#### Texte source
══════════════════════════════

C’est ce qui provoque la crise allergique », explique Laurent Reber, à la tête de l’équipe Asthme, allergies et immunothérapie (Inserm/Université de Toulouse), à Sciences et Avenir. Pour le moment, le traitement de référence repose sur des corticoïdes inhalés pour contrôler la maladie. Mais dans les cas sévères, des anticorps monoclonaux ciblant les IgE ou ces cytokines doivent être injectés à vie au patient pour limiter la cascade immunitaire.

Pour venir contrer cet emballement, le vaccin développé en collaboration entre Neovacs et les deux laboratoires académiques a la particularité d’être composé de molécules du soi. Ce vaccin conjugué repose sur une protéine porteuse, une forme mutée et inoffensive de la toxine diphtérique, couplée aux deux cytokines principales de l’allergie appelées IL-4 et IL-13. « La protéine porteuse est très immunogène, comme une molécule du non-soi, l’organisme va produire des anticorps contre elle.

Etant donné qu’elle a été couplée à de l’IL4 et de l’IL-13, le système immunitaire va aussi produire des anticorps contre les deux cytokines », précise le chercheur. Après l’injection, lorsqu’il est réexposé aux allergènes, le corps va continuer de produire les cytokines IL-4 et IL-13 mais elles seront tout de suite bloquées par les anticorps ciblant ces cytokines. Le même principe que pour des vaccins classiques, mis à part que la cible est cette fois une protéine du soi, produite par le corps lui-même et non une cible extérieure comme un virus.

══════════════════════════════

#### Données recueillies
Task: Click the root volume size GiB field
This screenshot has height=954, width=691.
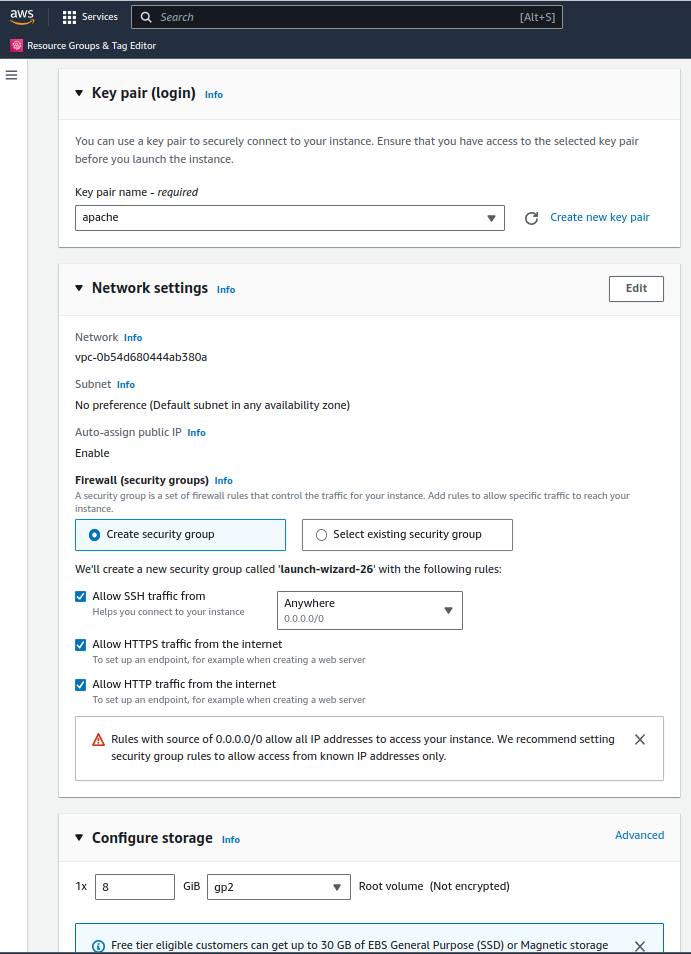Action: tap(135, 887)
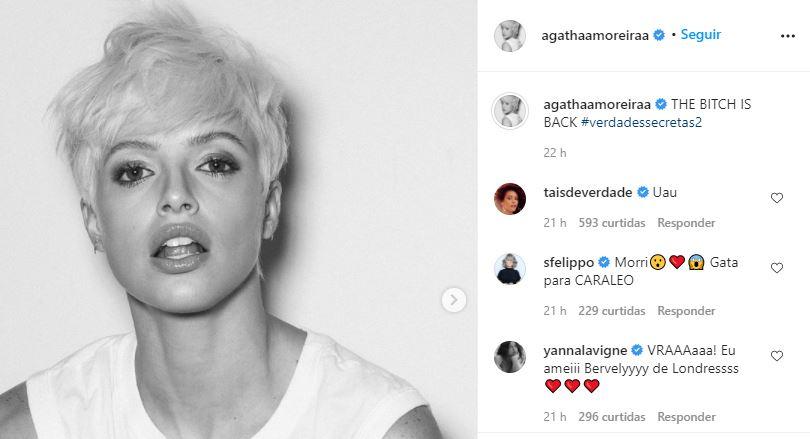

══════════════════════════════

#### Activités
• a. D'après le texte consacré au vaccin contre l'allergie, répondez brièvement aux questions suivantes.
(i) Sur quoi repose aujourd'hui le traitement de référence ?
(ii) Quelle protéine porteuse entre dans la composition du vaccin ?
(iii) À quelles cytokines cette protéine est-elle couplée ?
• b. Poursuivez, s'il vous plaît, le texte consacré au vaccin contre l'allergie après sa dernière phrase.

#### Corrigé
• a.
(i) Sur des corticoïdes inhalés.
(ii) Une forme mutée et inoffensive de la toxine diphtérique.
(iii) À l'IL-4 et à l'IL-13.

• b.
Bientôt un essai clinique
Ces équipes avaient déjà montré l’efficacité d’un vaccin ciblant l’IL-4 et l’IL-13 de la souris chez ce même animal. Cette fois, les souris ont été modifiées pour produire des formes humaines des cytokines IL-4 et IL-13, et ainsi pouvoir tester un vaccin dirigé contre les cytokines humaines. Les résultats se sont encore une fois montrés positifs. En plus d’une réponse d’anticorps neutralisants les cytokines, l’efficacité du vaccin est restée stable jusqu’à au moins trois mois après l’injection (la durée totale de l’expérience). Par ailleurs, les symptômes de l’asthme ont nettement diminué sur les animaux étudiés : les taux d’IgE ont baissé, réduisant l’hyperréactivité des voies respiratoires ainsi que la production de mucus.

Ces résultats ouvrent désormais la voie à un essai clinique. « Notre partenaire NEOVACS est maintenant en train de mettre au point des lots cliniques. Nous visons d’ici à quelques années la mise en place d’un essai clinique de phase I/IIA, avec un nombre limité de patients. » Cette première injection chez l’humain doit d’abord permettre de s’assurer que le vaccin est bien toléré. « Les cibles IL-4 et IL-13 sont déjà validées en clinique, notamment avec des anticorps qui bloquent leur effet ; nous savons que bloquer ces cibles fonctionne », se félicite Laurent Reber.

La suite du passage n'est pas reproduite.